Apesar de discussões e reflexões teóricas sejam de extrema importância para mudanças estruturais na sociedade, o debate precisa migrar para o campo da ação. Sendo assim, é necessário pensar em como podemos incluir os ideais e pensamentos afrofuturistas no cotidiano. Morena conta que nunca pôde estudar sobre sua ancestralidade em instituições de ensino, simplesmente porque os assuntos não eram abordados e, por isso, passou por um processo de autoeducação para conhecer sua própria ancestralidade. “Com essa bagagem que consegui, tento muito visualizar o futuro a partir do que vivemos no presente. Me questiono sempre no que estou fazendo para que tenhamos um futuro diferente. Na minha visão, o mais importante é questionar se o que fazemos é contundente e o que estamos deixando de legado e positivo, como o que nos foi deixado até agora”, explica.

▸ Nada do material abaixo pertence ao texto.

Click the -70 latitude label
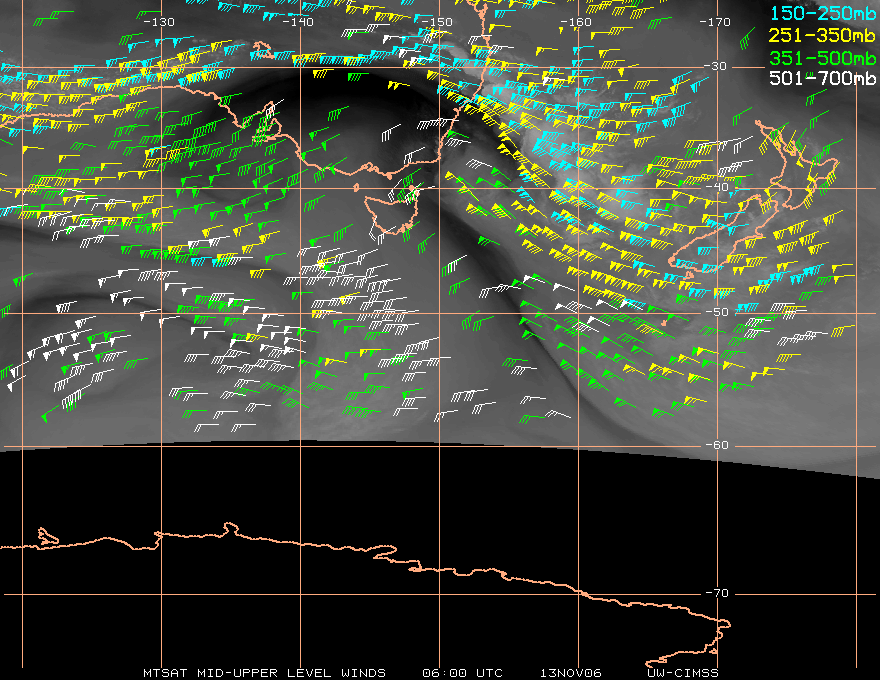880x680 pixels. 717,593
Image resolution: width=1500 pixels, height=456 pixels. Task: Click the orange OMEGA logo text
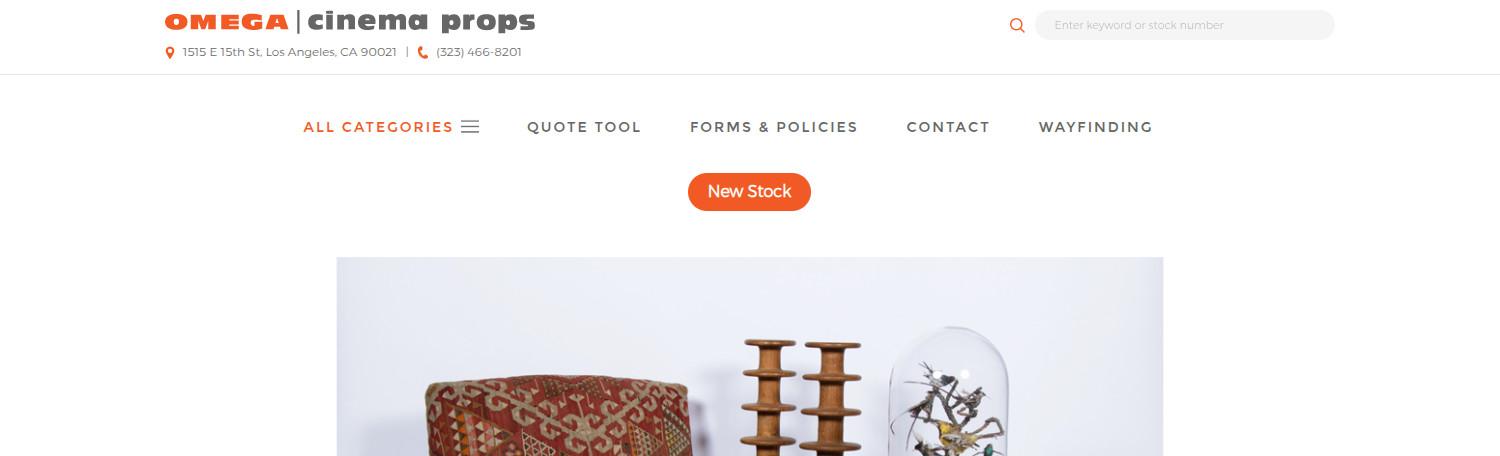(x=226, y=22)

O pensador quilombola Nêgo Bispo diz que nós somos “início, meio e início” e não “início, meio e fim”. Morena leva isso para sua vida. “Isso significa que nós temos que pensar no que deixamos como início para a próxima geração. Somos arquitetos do futuro e devemos usá-lo como uma ferramenta de pensamento e forma de ver a vida, experienciando o presente”, finaliza.